Requirement: Exercise in exact copying: restate word for word only the lines below from the one containing "For every named" through the one containing "Palautukset ja hyvitykset", omitting any pictures.

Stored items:
= = = = =
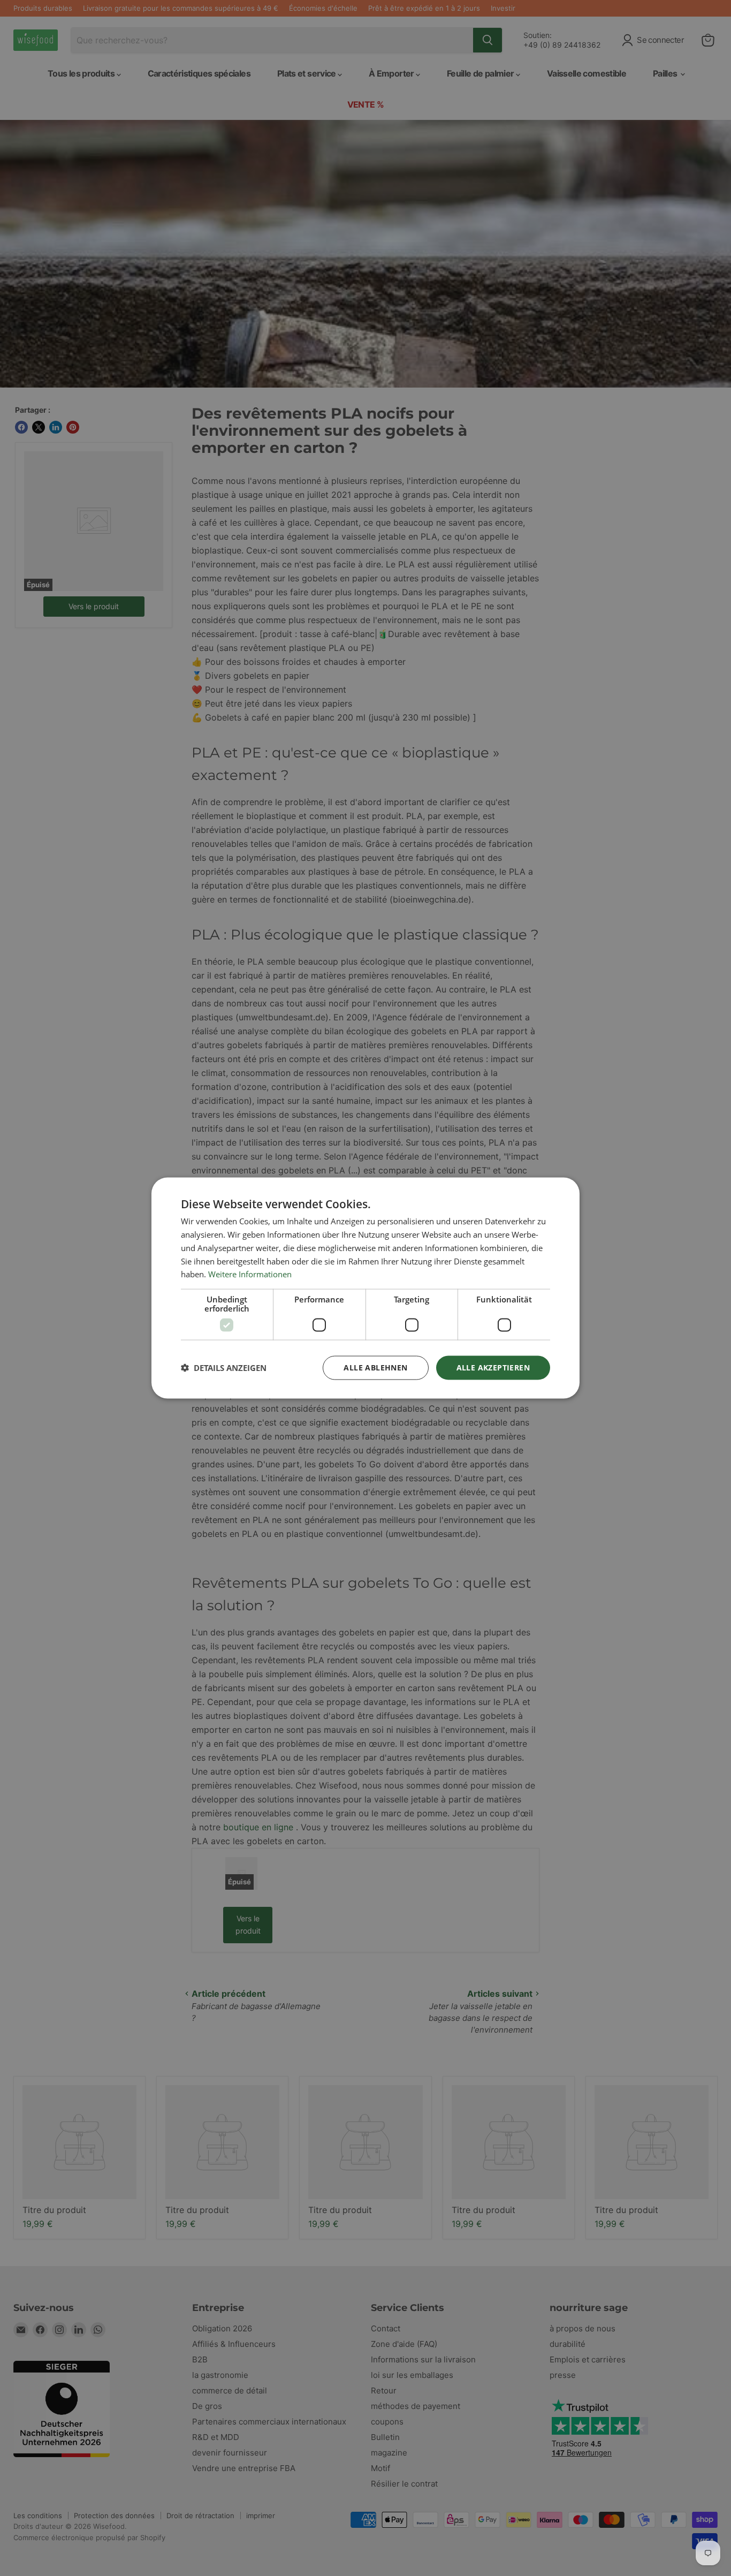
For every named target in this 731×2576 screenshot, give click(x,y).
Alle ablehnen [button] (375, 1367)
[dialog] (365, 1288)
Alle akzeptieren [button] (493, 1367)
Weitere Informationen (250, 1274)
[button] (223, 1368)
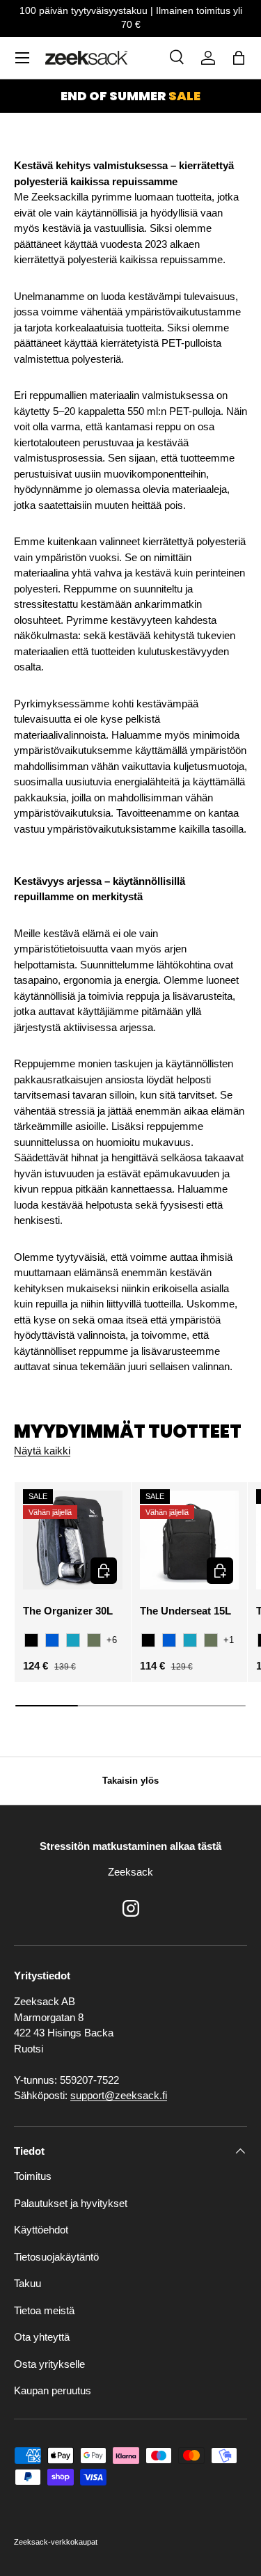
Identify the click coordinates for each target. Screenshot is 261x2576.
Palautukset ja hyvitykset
= = = = =
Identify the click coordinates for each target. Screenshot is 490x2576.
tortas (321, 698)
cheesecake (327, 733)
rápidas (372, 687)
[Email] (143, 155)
= = = = =
Solution for this exercise:
For every named target in this 731×2576 screenshot, give click(x,y).
Alle ablehnen [button] (375, 1367)
[dialog] (365, 1288)
Alle akzeptieren [button] (493, 1367)
Weitere Informationen (250, 1274)
[button] (223, 1368)
Identify the click coordinates for each target. Screenshot is 261x2576.
Palautukset ja hyvitykset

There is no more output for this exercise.